A total of 21,655 adult patients with recent ischemic stroke were included in the analysis (mean age, 67.35 ± 12.93 years; 61.88% men). The mean systolic blood pressure and diastolic blood pressure were 151.04 ± 19.64 and 84.81 ± 11.17 mm Hg, respectively, and the mean heart rate was 74.84 ± 11.27 bpm. The demographics and baseline clinical characteristics of the overall patient cohort and for the subgroups defined by 10-bpm increments in heart rate are given in Table 1. In total, 436,376 measurements of heart rate were collected. The median number of measurements per patient was 13 (interquartile range: 9–18). After a median follow-up of 3.2 years (interquartile range: 1.4–5.6 years), 7762 patients (35.8%) experienced a MACE, the primary outcome. Hospitalization for recurrent ischemic stroke, MI, and HF occurred in 3913 (18.1%), 625 (2.9%), and 1149 (5.3%) patients, respectively. Compared with the patients with a high mean heart rate, those with a low mean heart rate were more likely to be male, currently smoke, use a statin or antithrombotic agent, not use a beta-blocker, and have dyslipidemia, mild stroke severity, and a lower baseline level of alanine aminotransferase; in addition, the baseline incidences of atrial fibrillation and HF were lower in these patients (Table 1).

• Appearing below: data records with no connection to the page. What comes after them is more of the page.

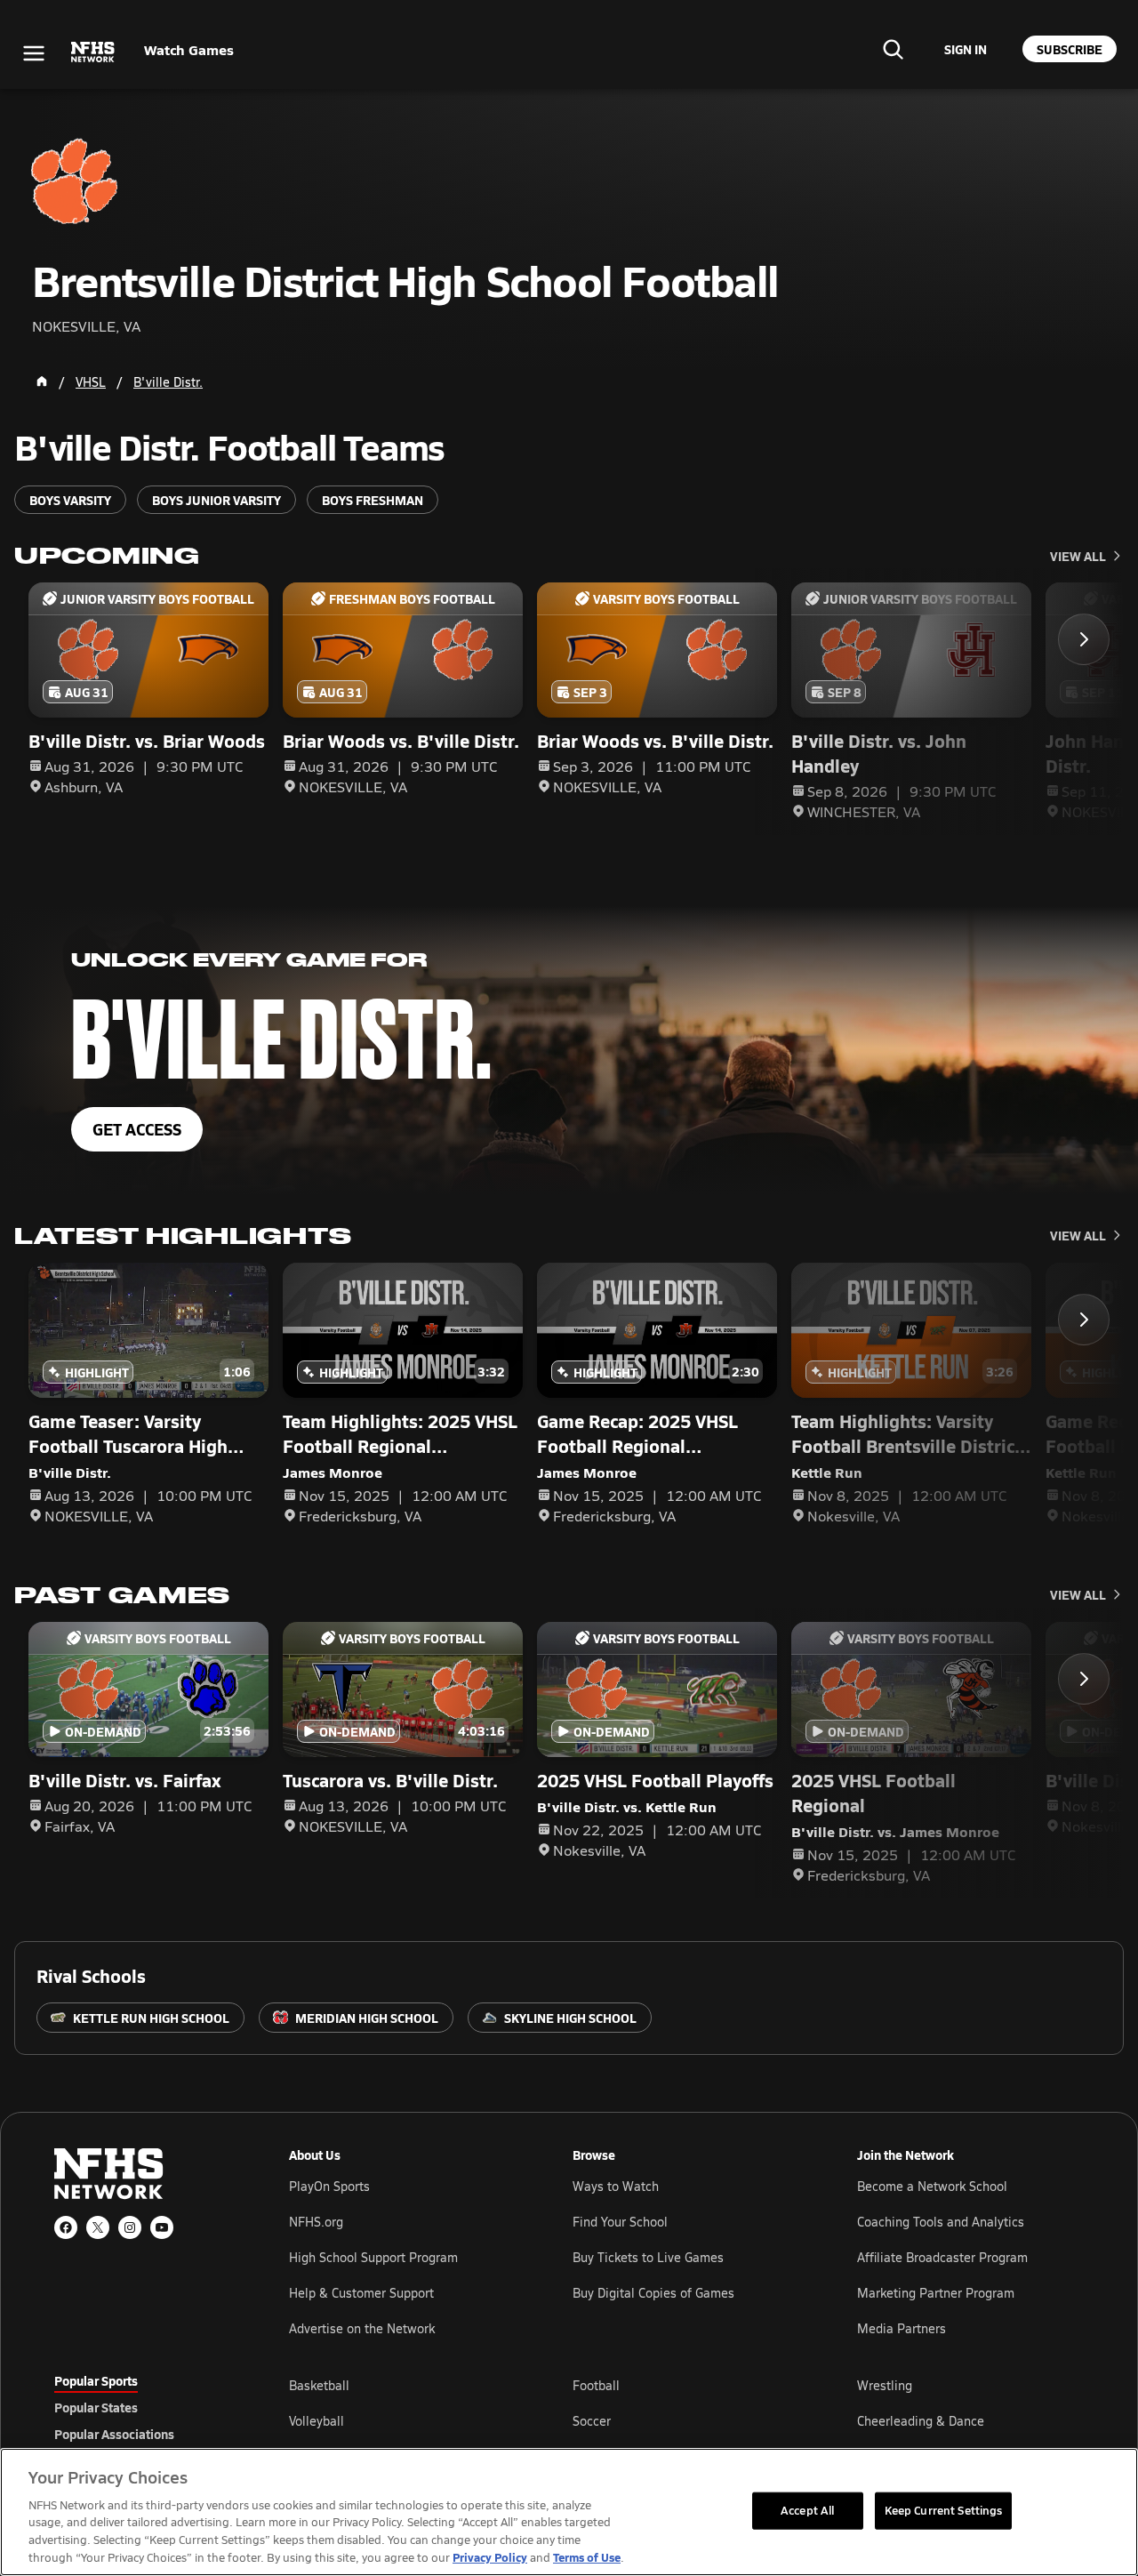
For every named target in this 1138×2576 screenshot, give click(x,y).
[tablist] (143, 2407)
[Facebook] (65, 2227)
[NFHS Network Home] (93, 52)
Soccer (592, 2420)
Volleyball (316, 2420)
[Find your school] (893, 49)
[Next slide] (1084, 639)
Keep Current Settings (944, 2510)
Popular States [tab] (96, 2407)
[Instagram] (129, 2227)
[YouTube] (161, 2227)
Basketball (319, 2385)
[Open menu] (34, 53)
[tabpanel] (686, 2420)
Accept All (807, 2510)
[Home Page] (42, 381)
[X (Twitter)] (97, 2227)
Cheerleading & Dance (920, 2420)
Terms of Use (587, 2556)
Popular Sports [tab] (96, 2380)
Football (596, 2385)
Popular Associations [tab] (114, 2434)
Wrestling (884, 2385)
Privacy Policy (490, 2556)
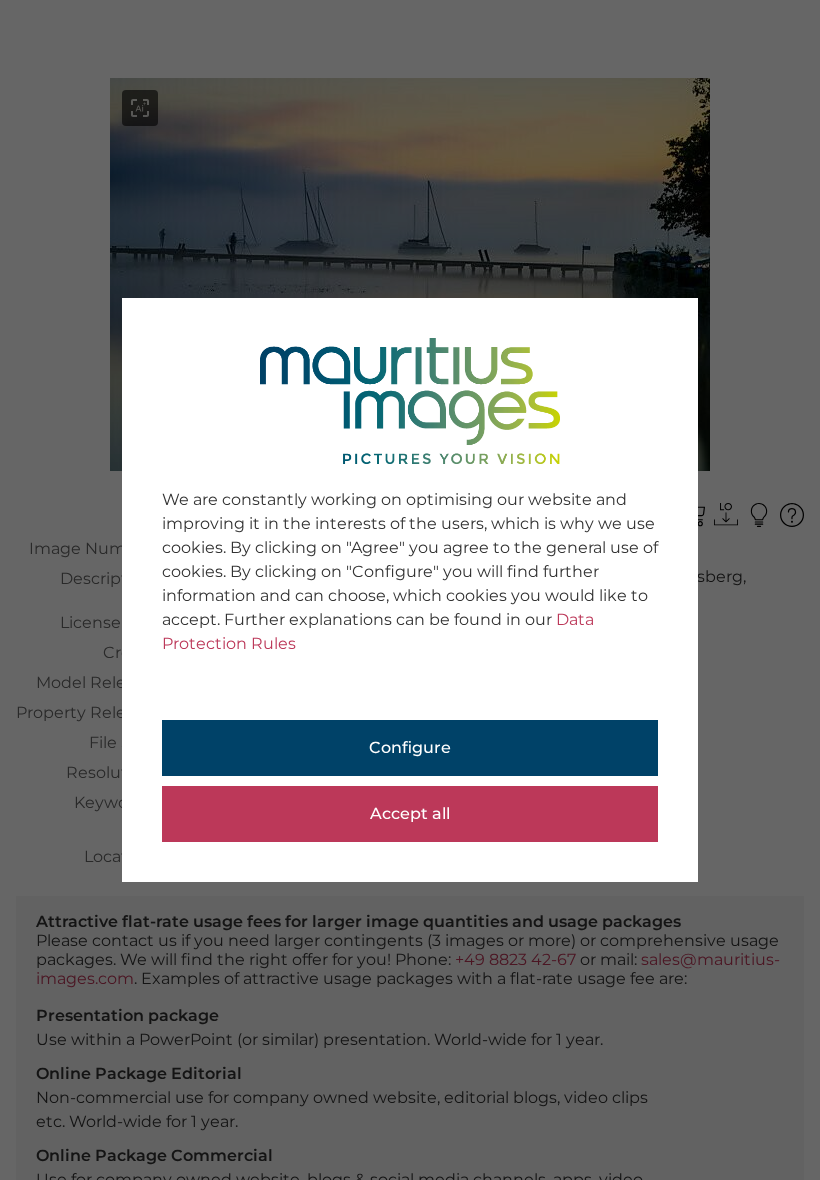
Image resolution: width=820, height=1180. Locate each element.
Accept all (410, 813)
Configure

Associations between heart rate and outcomes

The crude and adjusted HRs for the mean heart rate subgroups are illustrated in Fig. 2. Compared with the reference group (mean heart rate < 60 bpm), the adjusted HRs for a MACE in Model 2 were 1.13 (95% CI: 1.01 to 1.26) for a mean heart rate of 60 to 69 bpm, 1.35 (95% CI: 1.22 to 1.50) for a mean heart rate of 70 to 79 bpm, 1.64 (95% CI: 1.47 to 1.83) for a mean heart rate of 80 to 89 bpm, and 2.08 (95% CI: 1.85 to 2.34) for a mean heart rate ≥ 90 bpm (Fig. 2A and Table 2).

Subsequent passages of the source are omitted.